• [INPUT RECORDS]
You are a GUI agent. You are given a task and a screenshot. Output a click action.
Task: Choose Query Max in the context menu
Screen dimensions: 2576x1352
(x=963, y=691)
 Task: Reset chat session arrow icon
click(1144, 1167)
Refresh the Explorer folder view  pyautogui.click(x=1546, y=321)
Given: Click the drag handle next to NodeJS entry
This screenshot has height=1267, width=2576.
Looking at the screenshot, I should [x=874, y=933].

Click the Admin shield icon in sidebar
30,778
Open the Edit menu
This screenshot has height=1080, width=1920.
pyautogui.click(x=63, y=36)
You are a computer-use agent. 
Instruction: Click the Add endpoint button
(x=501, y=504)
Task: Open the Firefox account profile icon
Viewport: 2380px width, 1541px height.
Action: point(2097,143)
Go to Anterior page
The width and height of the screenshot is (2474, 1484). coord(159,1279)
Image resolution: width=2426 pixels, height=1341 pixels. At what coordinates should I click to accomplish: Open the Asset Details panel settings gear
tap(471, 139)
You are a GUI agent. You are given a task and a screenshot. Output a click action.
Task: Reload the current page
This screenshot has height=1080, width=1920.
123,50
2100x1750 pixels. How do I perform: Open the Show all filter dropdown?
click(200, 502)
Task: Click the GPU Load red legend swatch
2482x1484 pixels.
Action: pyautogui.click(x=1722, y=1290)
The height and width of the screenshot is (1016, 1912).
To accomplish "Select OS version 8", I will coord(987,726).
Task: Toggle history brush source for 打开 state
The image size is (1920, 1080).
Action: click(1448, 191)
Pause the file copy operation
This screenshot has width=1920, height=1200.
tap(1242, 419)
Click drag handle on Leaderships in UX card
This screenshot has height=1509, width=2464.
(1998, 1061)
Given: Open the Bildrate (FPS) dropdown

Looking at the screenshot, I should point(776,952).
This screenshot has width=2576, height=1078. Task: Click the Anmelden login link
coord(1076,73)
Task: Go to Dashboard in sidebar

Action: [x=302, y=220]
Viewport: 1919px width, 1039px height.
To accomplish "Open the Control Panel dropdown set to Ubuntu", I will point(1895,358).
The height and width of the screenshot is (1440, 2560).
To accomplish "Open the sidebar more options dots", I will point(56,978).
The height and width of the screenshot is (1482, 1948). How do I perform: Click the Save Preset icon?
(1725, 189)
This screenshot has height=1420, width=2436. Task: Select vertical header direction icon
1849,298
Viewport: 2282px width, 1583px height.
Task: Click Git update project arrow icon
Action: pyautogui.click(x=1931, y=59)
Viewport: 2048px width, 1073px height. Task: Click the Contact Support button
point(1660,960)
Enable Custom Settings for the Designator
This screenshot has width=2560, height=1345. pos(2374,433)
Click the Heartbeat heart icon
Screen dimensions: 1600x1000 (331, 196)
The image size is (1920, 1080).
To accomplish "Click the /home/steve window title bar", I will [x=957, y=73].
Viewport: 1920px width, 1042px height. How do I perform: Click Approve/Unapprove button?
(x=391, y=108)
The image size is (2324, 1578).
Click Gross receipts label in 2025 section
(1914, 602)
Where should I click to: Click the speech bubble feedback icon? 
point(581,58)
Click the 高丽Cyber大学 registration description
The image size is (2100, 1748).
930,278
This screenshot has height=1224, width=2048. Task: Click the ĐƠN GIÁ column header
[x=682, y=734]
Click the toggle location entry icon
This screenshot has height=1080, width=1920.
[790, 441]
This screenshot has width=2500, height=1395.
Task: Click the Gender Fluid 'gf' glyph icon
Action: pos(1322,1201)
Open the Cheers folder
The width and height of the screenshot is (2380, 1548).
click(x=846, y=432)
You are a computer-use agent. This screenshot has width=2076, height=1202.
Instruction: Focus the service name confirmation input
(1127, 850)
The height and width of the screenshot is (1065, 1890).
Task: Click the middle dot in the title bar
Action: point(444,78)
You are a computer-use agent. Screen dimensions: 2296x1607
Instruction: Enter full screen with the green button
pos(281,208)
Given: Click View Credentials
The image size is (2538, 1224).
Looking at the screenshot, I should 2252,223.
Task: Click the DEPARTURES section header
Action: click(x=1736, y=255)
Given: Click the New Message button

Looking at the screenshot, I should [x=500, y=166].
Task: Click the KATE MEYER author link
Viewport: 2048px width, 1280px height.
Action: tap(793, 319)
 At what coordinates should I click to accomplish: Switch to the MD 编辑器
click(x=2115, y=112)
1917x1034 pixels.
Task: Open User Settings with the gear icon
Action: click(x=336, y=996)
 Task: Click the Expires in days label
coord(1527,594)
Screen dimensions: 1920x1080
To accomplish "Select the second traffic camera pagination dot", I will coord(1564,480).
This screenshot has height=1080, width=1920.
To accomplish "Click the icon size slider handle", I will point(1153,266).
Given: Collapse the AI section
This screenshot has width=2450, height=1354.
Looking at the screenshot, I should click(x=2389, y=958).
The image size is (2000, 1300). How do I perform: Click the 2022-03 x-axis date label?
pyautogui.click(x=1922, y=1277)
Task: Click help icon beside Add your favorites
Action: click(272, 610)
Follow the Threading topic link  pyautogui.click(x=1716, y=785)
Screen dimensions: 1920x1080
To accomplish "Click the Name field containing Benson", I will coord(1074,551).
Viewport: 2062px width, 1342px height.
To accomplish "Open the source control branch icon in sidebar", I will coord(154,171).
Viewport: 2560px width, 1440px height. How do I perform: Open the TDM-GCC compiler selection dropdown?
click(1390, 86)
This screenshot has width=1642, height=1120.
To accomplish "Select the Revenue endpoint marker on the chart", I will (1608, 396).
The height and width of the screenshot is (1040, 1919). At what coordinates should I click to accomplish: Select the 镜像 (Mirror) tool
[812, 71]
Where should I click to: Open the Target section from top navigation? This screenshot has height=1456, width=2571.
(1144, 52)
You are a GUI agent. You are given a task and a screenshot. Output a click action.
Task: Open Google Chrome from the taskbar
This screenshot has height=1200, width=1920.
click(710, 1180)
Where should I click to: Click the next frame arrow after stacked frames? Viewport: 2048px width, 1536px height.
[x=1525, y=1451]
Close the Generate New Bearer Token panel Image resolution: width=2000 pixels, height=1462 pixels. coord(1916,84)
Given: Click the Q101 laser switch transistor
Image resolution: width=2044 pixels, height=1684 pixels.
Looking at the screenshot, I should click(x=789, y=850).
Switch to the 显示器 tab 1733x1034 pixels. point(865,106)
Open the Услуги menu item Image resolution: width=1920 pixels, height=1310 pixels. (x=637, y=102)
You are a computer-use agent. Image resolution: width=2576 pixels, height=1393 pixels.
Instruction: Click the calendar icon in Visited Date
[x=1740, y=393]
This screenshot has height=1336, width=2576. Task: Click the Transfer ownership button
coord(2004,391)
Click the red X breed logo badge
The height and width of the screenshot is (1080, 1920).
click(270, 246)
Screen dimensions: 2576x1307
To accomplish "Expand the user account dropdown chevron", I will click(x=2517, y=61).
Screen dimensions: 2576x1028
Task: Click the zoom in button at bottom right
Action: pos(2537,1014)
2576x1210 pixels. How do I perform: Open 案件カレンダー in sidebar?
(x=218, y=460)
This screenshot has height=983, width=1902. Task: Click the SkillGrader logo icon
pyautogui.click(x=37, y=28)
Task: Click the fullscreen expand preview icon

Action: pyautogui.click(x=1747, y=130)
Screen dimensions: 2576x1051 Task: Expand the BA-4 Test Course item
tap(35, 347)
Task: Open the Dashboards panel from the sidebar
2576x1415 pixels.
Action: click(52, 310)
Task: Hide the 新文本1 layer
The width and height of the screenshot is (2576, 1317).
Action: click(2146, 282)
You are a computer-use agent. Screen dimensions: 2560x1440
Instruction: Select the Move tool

• [YOUR OBJECTIVE]
Exactly as they appear, print the lines from the one holding "You are a computer-use agent. Screen dimensions: 2560x1440" through the final line of the entries, and no others.

• [ANSWER]
You are a computer-use agent. Screen dimensions: 2560x1440
Instruction: Select the Move tool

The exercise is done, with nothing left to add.